Selbstmedikation bei Tieren: Wurmmittel und Darmreiniger
Die Heilmittel gibt es in der Natur. Bei Krankheiten wissen Tiere häufig sich selbst zu helfen. Erforscht ist die Zoopharmakognosie bisher kaum.
Der Medizinschrank von Schimpansen ist gut gefüllt. Bei Durchfall fressen die Menschenaffen mit Borsten und Widerhaken bestückte Blätter. Gut eingespeichelt und unzerkaut wandern diese in den Verdauungstrakt. Lästige Parasiten bleiben an den Blättern hängen und können problemlos ausgeschieden werden.
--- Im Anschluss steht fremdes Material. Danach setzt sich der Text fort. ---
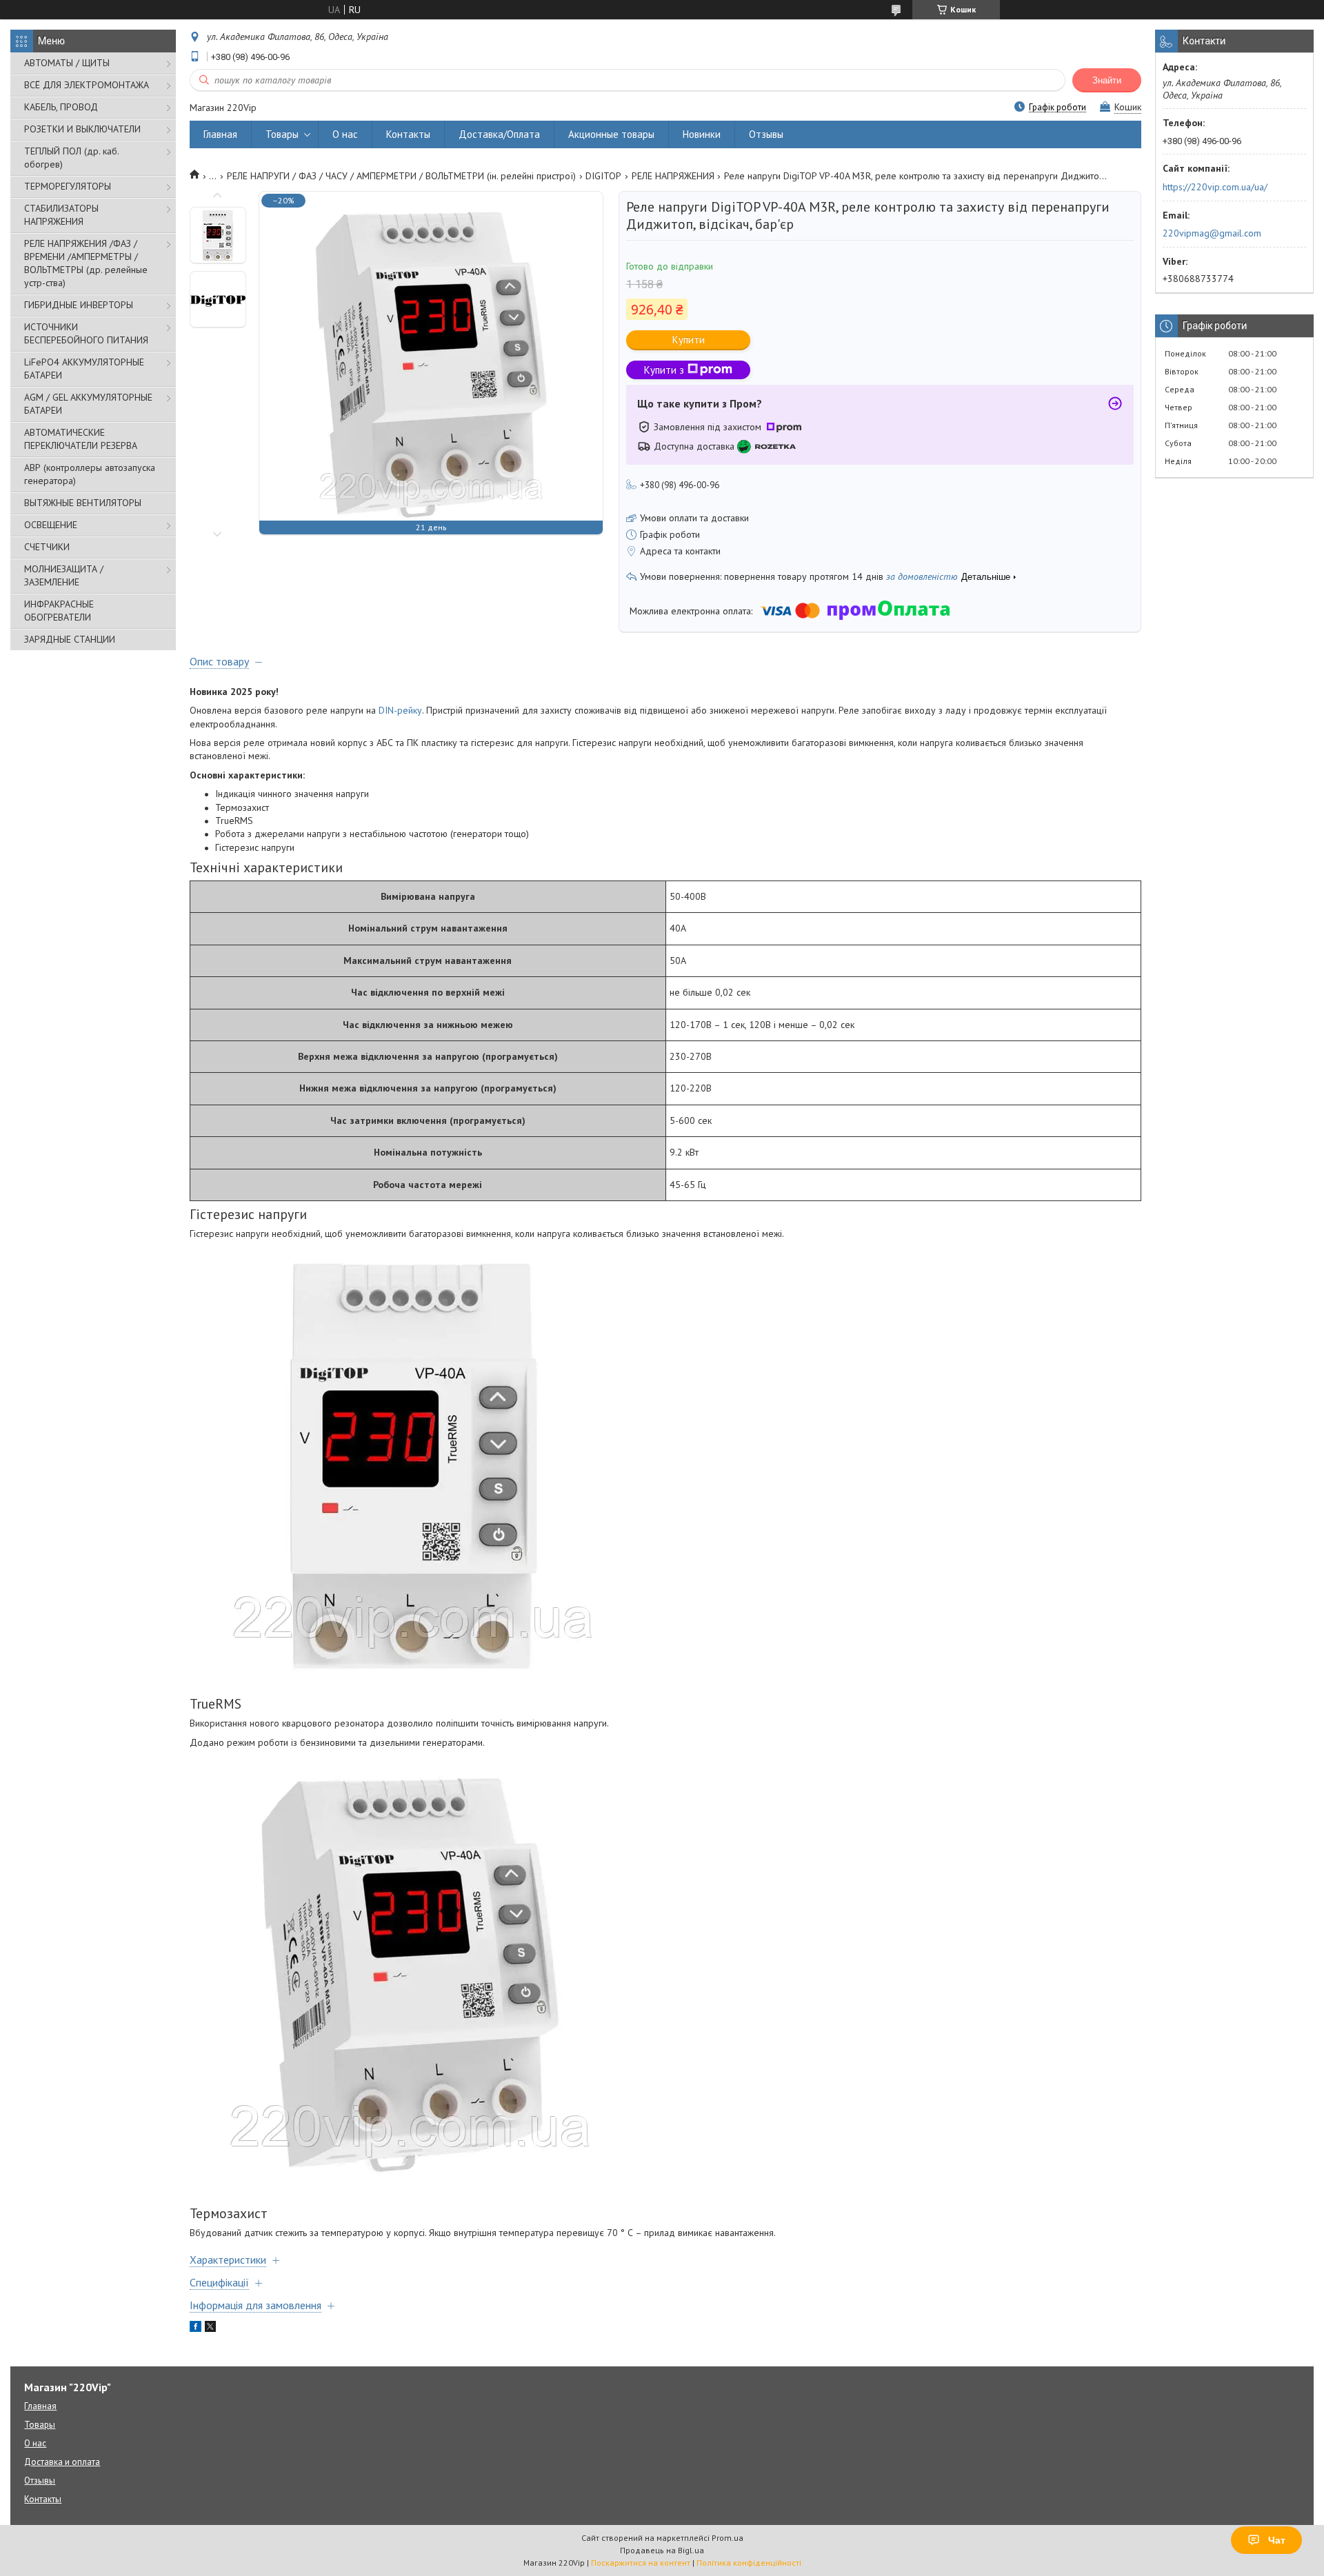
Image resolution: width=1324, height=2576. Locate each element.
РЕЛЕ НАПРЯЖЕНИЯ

Biologen der Harvard University zählten bei Feldstudien insgesamt 30 verschiedene Baumarten, die den Affen als Darmreiniger dienen.
Neben Schimpansen kennen diesen Trick übrigens auch anderen Primaten wie Orang-Utans oder Paviane. Bei Erkrankungen wie Parasitenbefall oder Malaria greifen die Schimpansen zu Pflanzen mit pharmakologischer Wirkung oder vertreiben durch gezielte Fellpflege mit Pflanzenbrei lästige Insekten. Selbst präventiver Einsatz der „Naturheilmittel“ scheint kein Problem sein.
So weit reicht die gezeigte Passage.